Texto de leitura -
Dessa maneira, o(s) protesto(s) negro(s) historicamente conquistaram e colocaram no radar uma outra data, dia 20 de Novembro, que marca o lugar protagonista do negro contra sua situação de interação e opressão em sua vida e experiência fora de África.
Mas qual era a proposta do texto “jamais fomos modernos”?
Bom, primeiramente não se tratava de uma leitura latouriana (importante antropólogo francês, do qual gosto dos textos mas não tenho e nem pretendo ter domínio pleno para conseguir tergiversar seus conceitos em uma leitura do racismo brasileiro) sobre racismo no Brasil. O título faz sim alusão ao título do livro de Bruno Latour, mas de nenhuma maneira com intenção de ser uma sobreleitura do livro para o tema de questão racial. Não tenho condições nem qualidades intelectuais para tal empreitada.
Uma inspiração há, de certo. Acredito — ingenuamente ou de maneira pretensiosa, ou dois juntos — que a necessidade de refletir aspectos que levem à construção de identidades na modernidade crava, para mim, a importância de refletir nossa questão racial (nossa = todos!) dentro de uma esfera (conceitual e categorial) ampla. Ah: da modernidade!
Sim, pensar grande. Pensar ou tentar pensar de forma total, nas totalidades que compõem as esferas que nos acomete. Claro: pensar grande — e sem muitos instrumentos — pode levar a erros. Sim. Mas também pode levar a olhar questões para além das armadilhas conceituais geradas dentro de um campo— principalmente quando tomadas no calor dos debates que temos hoje (e isso é absolutamente interessante!).
Portanto, qual era a proposta? Nenhuma em específico. Destilar um olhar para pensar 13 de maio ou qualquer data que retrate/remeta/vincule a situação do negro no Brasil que considere perspectivas amplas de identidades de nós e sobre nós talvez seja ou poderia ser o que mais me conduz a querer “misturar com outras áreas”.

Trechos dos itens -
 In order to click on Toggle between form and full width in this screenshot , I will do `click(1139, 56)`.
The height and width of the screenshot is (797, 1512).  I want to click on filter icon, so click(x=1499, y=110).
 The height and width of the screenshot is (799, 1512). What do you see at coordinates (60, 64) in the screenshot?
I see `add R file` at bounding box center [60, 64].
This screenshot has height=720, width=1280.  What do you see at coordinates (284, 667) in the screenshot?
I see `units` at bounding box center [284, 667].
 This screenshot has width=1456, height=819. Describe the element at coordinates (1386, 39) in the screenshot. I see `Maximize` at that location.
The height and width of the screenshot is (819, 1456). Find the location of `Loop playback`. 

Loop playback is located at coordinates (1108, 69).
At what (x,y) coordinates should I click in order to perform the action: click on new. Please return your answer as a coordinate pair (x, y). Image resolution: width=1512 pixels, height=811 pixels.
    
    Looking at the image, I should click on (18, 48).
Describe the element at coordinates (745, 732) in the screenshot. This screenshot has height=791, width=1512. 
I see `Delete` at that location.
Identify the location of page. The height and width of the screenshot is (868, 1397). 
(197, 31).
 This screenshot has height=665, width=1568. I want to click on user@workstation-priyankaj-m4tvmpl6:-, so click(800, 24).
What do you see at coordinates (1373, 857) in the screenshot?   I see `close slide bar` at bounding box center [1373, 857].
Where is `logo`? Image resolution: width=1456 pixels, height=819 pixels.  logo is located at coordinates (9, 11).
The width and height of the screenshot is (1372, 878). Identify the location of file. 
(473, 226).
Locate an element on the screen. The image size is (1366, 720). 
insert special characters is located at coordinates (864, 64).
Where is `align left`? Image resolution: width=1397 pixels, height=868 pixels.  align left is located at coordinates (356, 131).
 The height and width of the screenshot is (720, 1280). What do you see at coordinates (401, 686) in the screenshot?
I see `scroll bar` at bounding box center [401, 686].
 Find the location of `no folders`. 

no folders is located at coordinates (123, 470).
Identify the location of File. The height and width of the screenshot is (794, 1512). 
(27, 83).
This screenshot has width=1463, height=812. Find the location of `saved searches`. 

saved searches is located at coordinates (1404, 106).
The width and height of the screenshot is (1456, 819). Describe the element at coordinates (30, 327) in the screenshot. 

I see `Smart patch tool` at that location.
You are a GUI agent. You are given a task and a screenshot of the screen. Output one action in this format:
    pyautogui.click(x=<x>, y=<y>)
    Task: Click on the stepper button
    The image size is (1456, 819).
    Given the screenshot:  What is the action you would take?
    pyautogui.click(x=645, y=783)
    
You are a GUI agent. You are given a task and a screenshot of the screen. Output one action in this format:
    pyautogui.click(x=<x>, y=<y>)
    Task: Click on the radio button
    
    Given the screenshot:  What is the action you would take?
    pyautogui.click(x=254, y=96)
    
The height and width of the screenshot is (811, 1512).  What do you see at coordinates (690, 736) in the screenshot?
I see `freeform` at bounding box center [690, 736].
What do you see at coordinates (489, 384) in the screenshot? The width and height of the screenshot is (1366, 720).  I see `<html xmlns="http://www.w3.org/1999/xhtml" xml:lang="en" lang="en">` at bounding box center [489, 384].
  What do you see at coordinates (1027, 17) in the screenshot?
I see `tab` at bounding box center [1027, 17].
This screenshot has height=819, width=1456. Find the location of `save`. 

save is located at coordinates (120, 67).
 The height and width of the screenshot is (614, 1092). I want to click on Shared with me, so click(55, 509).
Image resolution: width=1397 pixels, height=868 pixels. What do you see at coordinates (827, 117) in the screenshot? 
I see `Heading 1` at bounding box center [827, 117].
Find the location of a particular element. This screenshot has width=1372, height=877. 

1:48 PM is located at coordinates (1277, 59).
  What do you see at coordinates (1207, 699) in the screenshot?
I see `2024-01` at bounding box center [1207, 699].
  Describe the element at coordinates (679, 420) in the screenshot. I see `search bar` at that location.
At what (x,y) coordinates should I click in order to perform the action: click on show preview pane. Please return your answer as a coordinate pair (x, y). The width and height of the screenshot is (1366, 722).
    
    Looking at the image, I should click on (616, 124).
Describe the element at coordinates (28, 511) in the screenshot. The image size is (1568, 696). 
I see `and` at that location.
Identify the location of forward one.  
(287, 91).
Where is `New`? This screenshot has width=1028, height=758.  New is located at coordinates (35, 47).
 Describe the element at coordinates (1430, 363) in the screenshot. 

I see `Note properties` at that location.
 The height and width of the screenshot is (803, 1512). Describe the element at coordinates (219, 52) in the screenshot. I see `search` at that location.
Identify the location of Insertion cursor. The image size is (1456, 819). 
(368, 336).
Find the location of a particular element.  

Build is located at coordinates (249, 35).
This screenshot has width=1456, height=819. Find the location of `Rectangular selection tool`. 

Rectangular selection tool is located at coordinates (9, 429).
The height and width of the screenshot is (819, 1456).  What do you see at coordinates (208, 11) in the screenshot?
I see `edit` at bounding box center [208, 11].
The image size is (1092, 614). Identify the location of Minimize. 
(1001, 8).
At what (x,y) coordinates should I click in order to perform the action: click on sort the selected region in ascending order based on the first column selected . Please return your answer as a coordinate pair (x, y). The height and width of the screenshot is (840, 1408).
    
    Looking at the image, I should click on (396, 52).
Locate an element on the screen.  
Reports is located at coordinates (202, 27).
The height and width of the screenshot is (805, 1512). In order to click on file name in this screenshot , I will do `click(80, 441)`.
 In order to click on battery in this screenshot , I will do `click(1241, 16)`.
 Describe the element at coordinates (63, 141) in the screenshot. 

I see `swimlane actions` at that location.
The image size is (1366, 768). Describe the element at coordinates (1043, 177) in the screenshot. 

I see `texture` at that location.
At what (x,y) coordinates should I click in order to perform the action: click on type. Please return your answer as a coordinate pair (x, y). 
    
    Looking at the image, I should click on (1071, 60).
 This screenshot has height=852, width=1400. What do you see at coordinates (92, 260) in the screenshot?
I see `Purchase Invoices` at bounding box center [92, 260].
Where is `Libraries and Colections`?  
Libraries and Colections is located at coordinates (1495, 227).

O que fazer - Reescreva o trecho do texto sobre a questão racial que começa em "Sim, pensar grande." e termina em "é absolutamente interessante!).", trocando "armadilhas" por "ciladas".

Resposta completa -
Sim, pensar grande. Pensar ou tentar pensar de forma total, nas totalidades que compõem as esferas que nos acomete. Claro: pensar grande — e sem muitos instrumentos — pode levar a erros. Sim. Mas também pode levar a olhar questões para além das ciladas conceituais geradas dentro de um campo— principalmente quando tomadas no calor dos debates que temos hoje (e isso é absolutamente interessante!).